25 Janeiro 2017
Várias organizações divulgaram ontem (23) uma nota de repúdio à Portaria n.º 80/2017, do Ministro da Justiça, que, segundo elas, passa a permitir interferências políticas em detrimento dos estudos e trabalhos técnicos que, historicamente, balizam a demarcação de terras indígenas sob orientação da Fundação Nacional do Índio (Funai). A portaria cria o Grupo Técnico Especializado (GTE), “com o objetivo de auxiliar o ministro da Justiça” nos procedimentos relativos às demarcações.
A reportagem é de Eduardo Maretti, publicada por Rede Brasil Atual – RBA, 24-01-2017.
“A preocupação é de que esse grupo de trabalho seja uma instância política para reavaliar estudos técnicos. Esse é o grande temor: politizar ao invés de primar pela técnica. O Estado está aí para cumprir a Constituição Federal, demarcando as terras, e não para criar óbices", diz Juliana de Paula Batista, advogada do Instituto Socioambiental (ISA).
Segundo as organizações e os próprios indígenas, a publicação da Portaria 80/2017, com a criação do chamado Grupo de Trabalho, tem claros interesses por trás de si. “Ela atende às pressões dos ruralistas e é uma resposta do governo Temer às demandas dos ruralistas na contramão dos direitos indígenas consagrados na Constituição”, diz Cléber Buzatto, secretário Executivo do Conselho Indigenista Missionário (Cimi).
Sonia Guajajara, da nação indígena Guajajara no estado do Maranhão, faz observação semelhante. “A portaria faz parte do acordo do governo com a bancada ruralista em detrimento dos direitos dos povos indígenas, sobretudo os direitos territoriais”, afirma Sonia, que também faz parte da coordenação executiva da Articulação dos Povos Indígenas do Brasil (APIB). "Mais do que uma ameaça, essa portaria é uma realidade no sentido de inviabilizar qualquer processo de demarcação."

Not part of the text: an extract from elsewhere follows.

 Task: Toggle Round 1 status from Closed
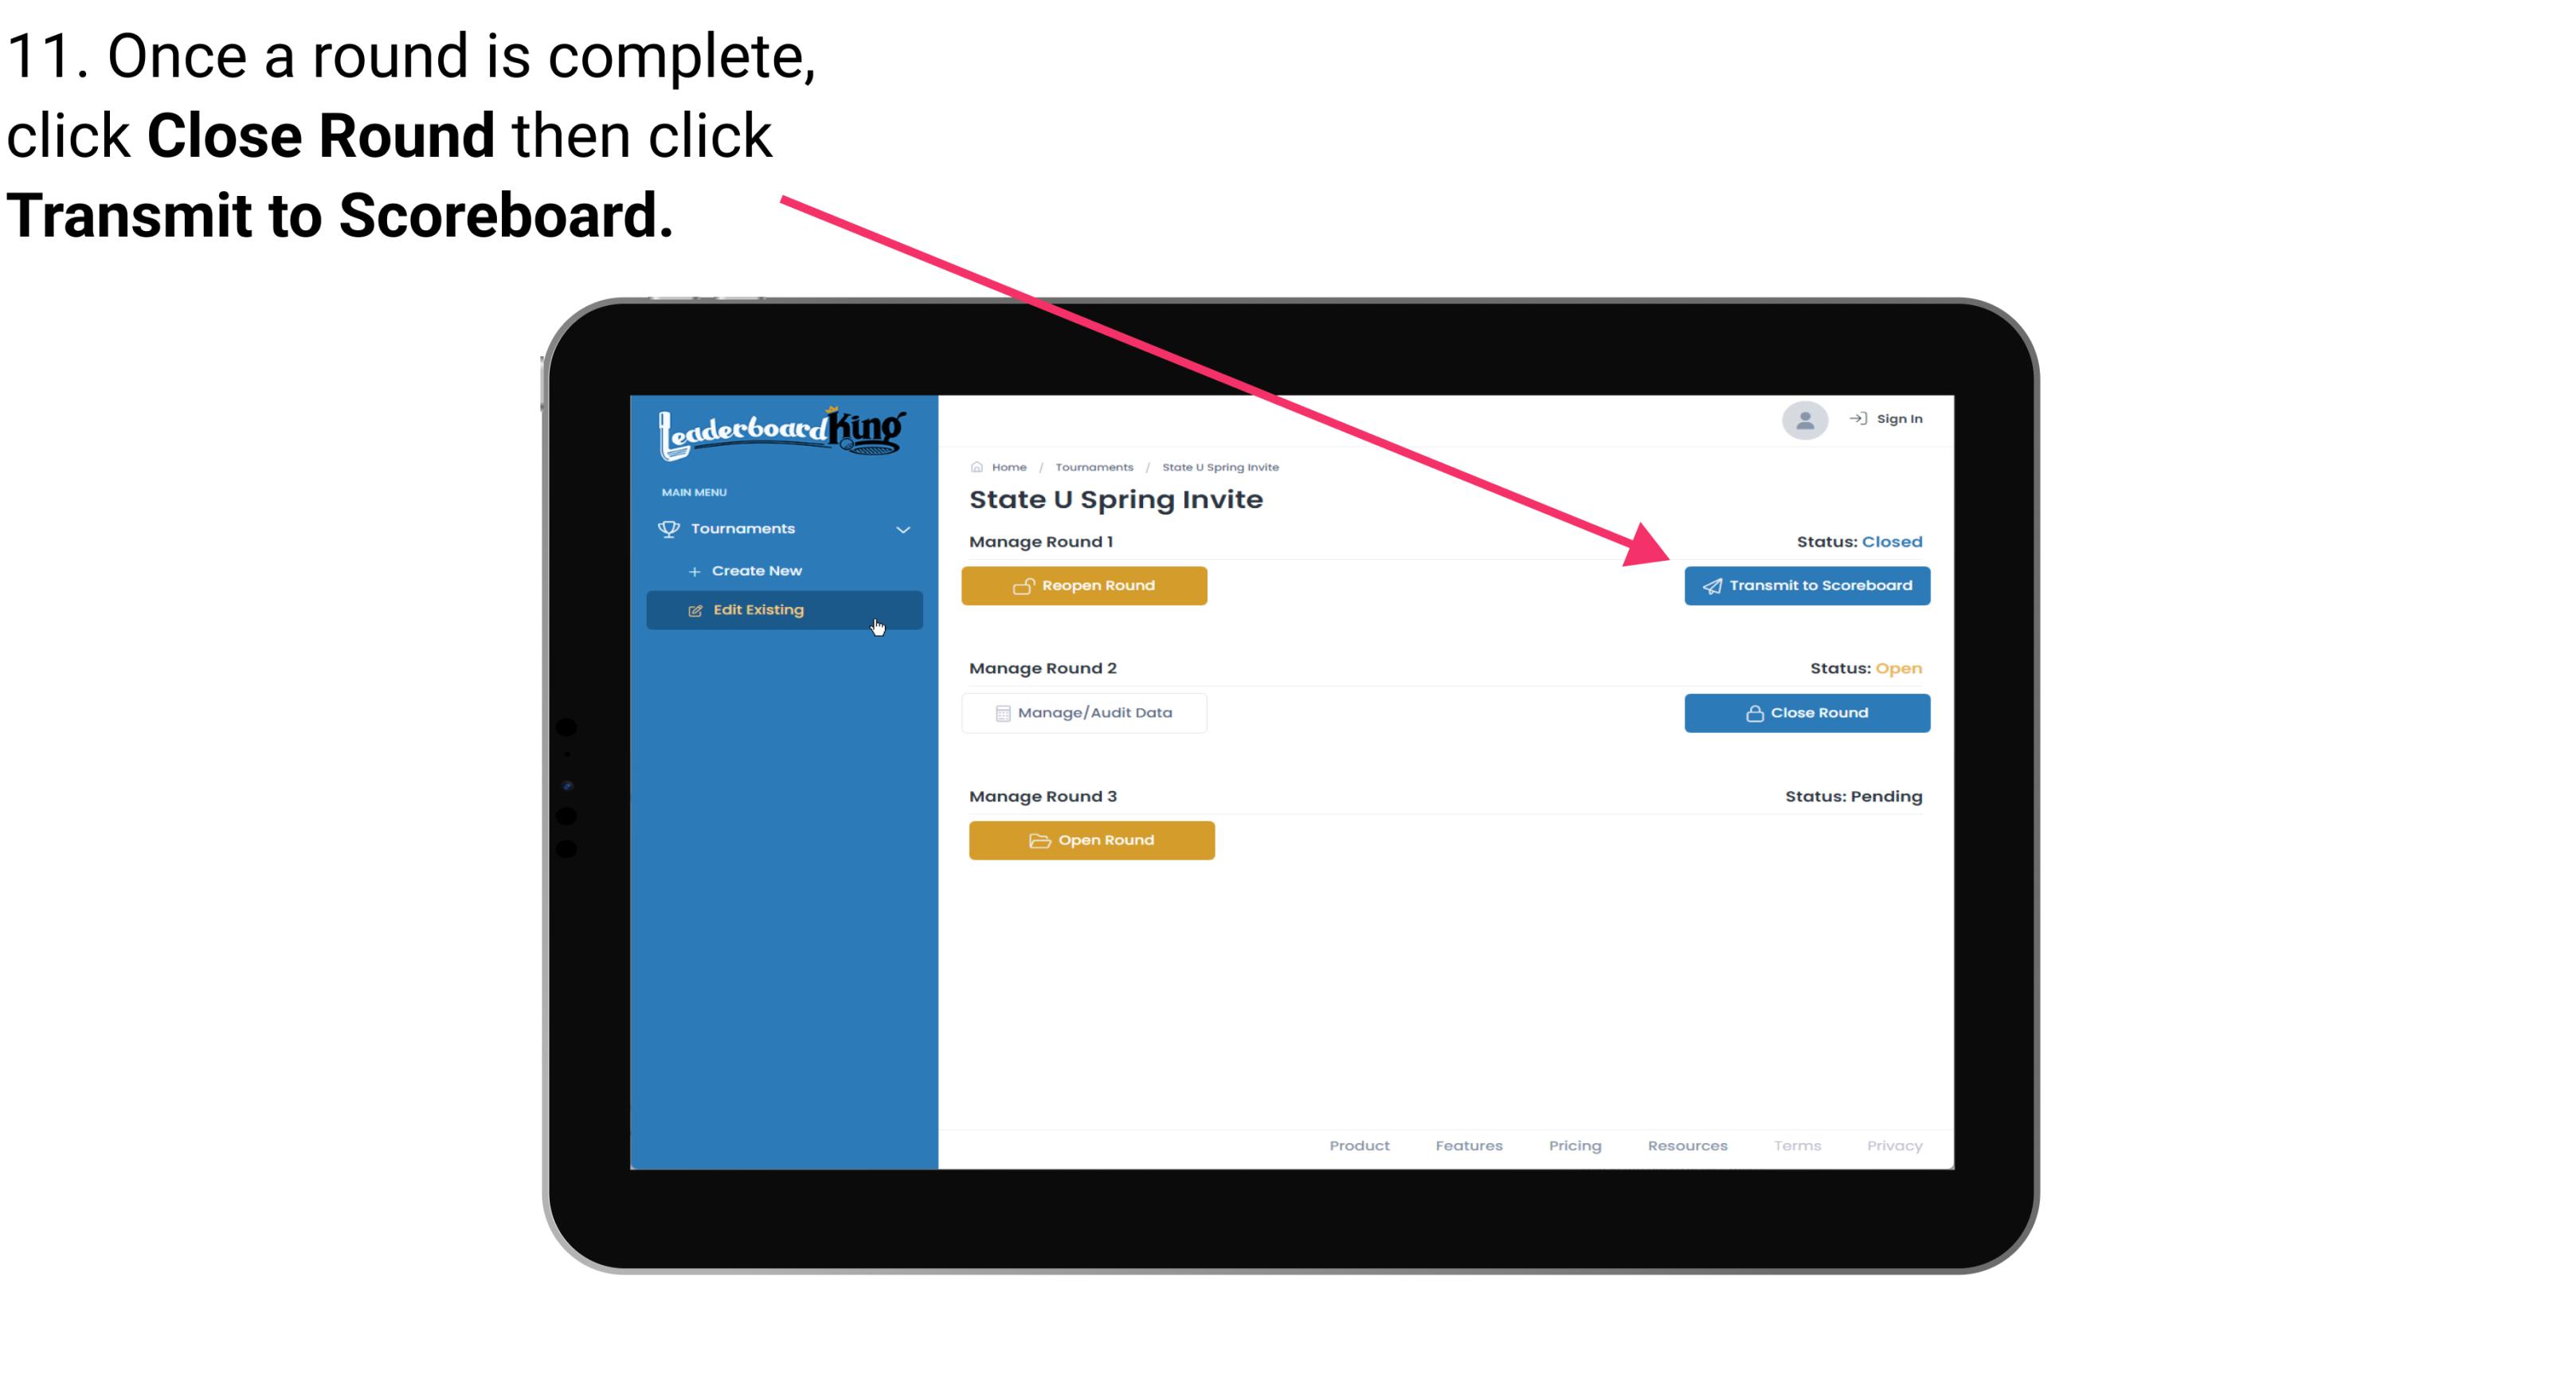pos(1085,585)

Sonia diz que não há no momento um calendário de mobilizações contra a nova regra. "Nosso povo está sempre preparado, a gente se organiza, define e chama no momento em que algo vai acontecer."
Segundo Juliana Batista, o grupo de trabalho criado pelo governo Michel Temer não deveria ter o papel de realizar diligências, que são historicamente feitas pela Funai, órgão competente para isso. “A formação de um grupo de trabalho possivelmente vai reanalisar os trabalhos e avaliações técnicas.”
"A portaria pode interferir diretamente na tramitação de ao menos 600 procedimentos de demarcação", diz Buzatto.
Considerando os dados mais recentes, que indicam cerca de 1.100 terras indígenas no país, isso significa que mais da metade delas pode ser afetada pela portaria. Entre 360 a 400 áreas estão regularizadas. A princípio, a portaria não ameaça essas terras já registradas.
O processo de demarcação de terras indígenas começa na Funai, que promove estudos técnicos, relatório de identificação e delimitação das terras. Sendo aprovado pelo presidente da Funai, o relatório é publicado, e se abre a fase de discussão para qualquer interessado contestar. Feitas as contestações, a Funai reponde. Não havendo nenhum empecilho, o processo passa pelo Ministério da Justiça, pela presidência e finalmente é registrado na Secretaria do Patrimônio da União (SPU) e no cartório, quando a demarcação está concluída. “Esse é o processo, e o Estado está aí para fazer cumprir a Constituição”, reafirma a advogada.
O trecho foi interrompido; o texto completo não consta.